In Righteous Dopefiend, the anthropologists Philippe Bourgois and Jeff Schonberg present their findings from over 10 years of ethnographic research within the Edgewater community, a group of homeless heroin addicts living at the margins of San Francisco. Following the lives of almost a dozen main characters, or the ‘lumpen’ as the author terms them in a revival of Marxist terminology, we witness the symbolic and structural violence that they experience on a daily basis. As one would expect in a book of this sort, there are graphic representations of drug use, violence, and ill health; but more than that come detailed descriptions of the everyday details of what it is to be a homeless drug user. Bourgois and Schonberg describe how there is an almost honour among the substance-addicted, how addicts are duty bound to help another member of their community who is experiencing symptoms of withdrawal by sharing what little heroin they have.

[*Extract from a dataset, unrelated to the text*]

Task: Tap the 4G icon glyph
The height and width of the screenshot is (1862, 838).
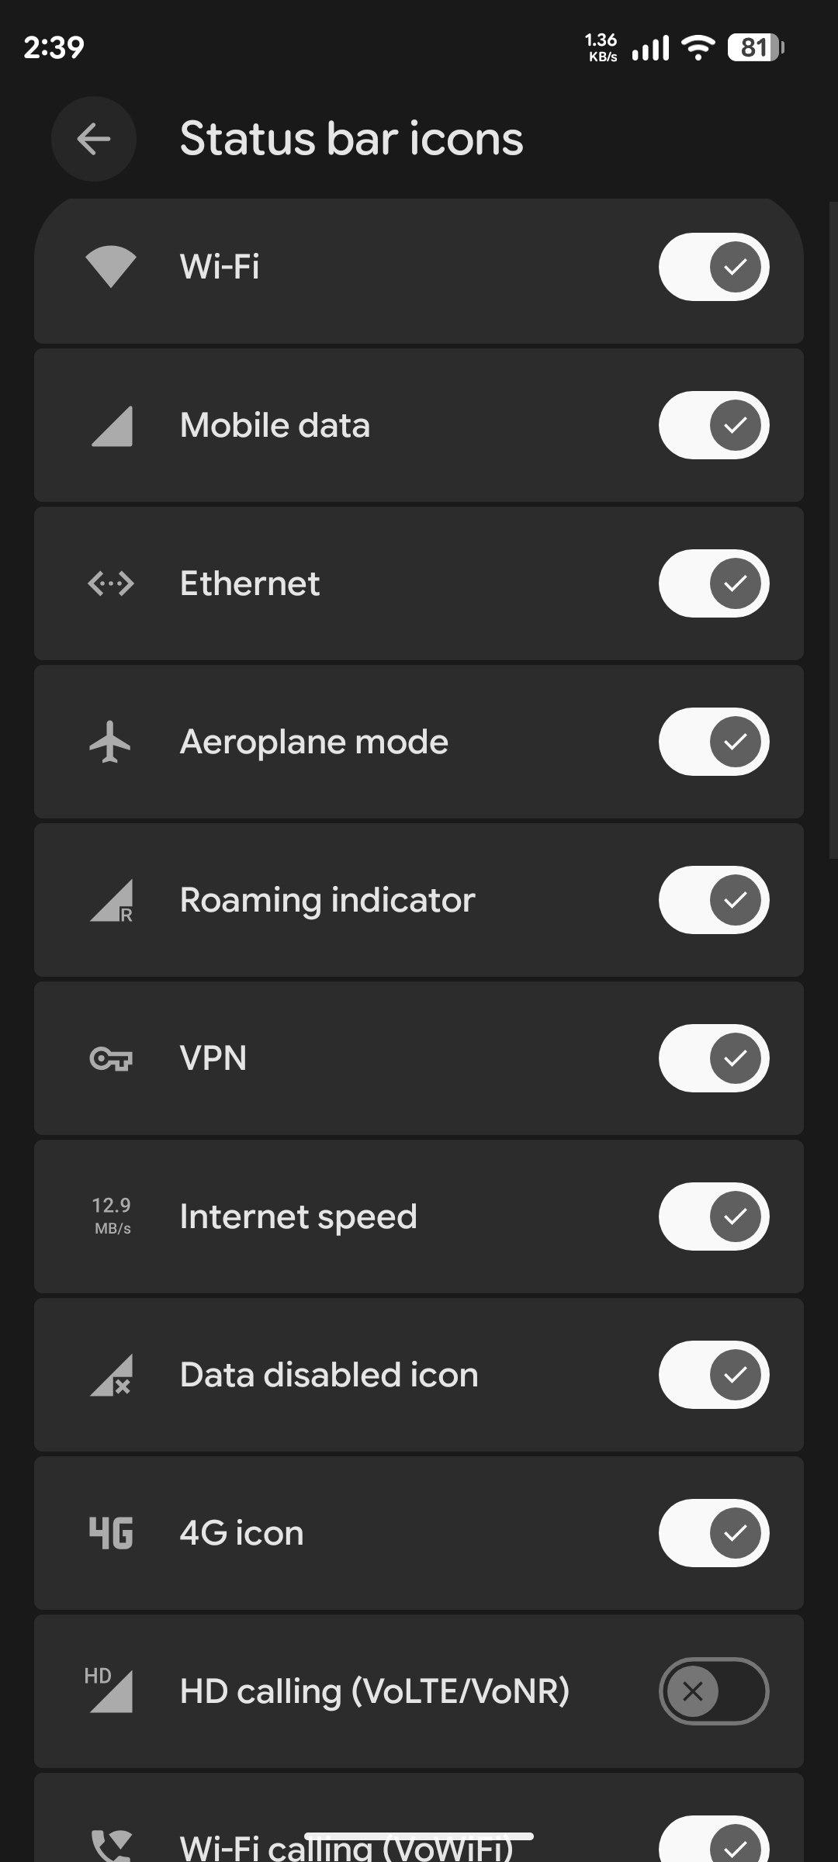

Access to health care, especially substance misuse programmes, makes up a significant portion of the book. Leaving aside the idiosyncrasies of the US health system that seem to throw up barriers that even the most seasoned NHS bureaucrat may find baffling, the politics of biopower (a term used by Michel Foucault ‘… to refer to the practice of modern states and their regulation of their subjects through “an explosion of numerous and diverse techniques for achieving the subjugations of bodies and the control of populations”’)1 and opiate substitute therapy is truly revealing. As one homeless veteran, Frank, remarks, ‘They got complete control of your fucking life … That’s why I never get on maintenance [opiate substitute therapy] again. It’s like being in prison. I can’t stand that. They got you scared all the time… And then when they get a little hair up their ass about something, they gonna cut you down. And that shit, is life and death man.’
This book is one of the most powerful and detailed accounts of heroin use of the homeless. For practitioners involved in the care of homeless or substance misuse patients, it is particularly poignant and provides an invaluable perspective from the other side of the consulting table.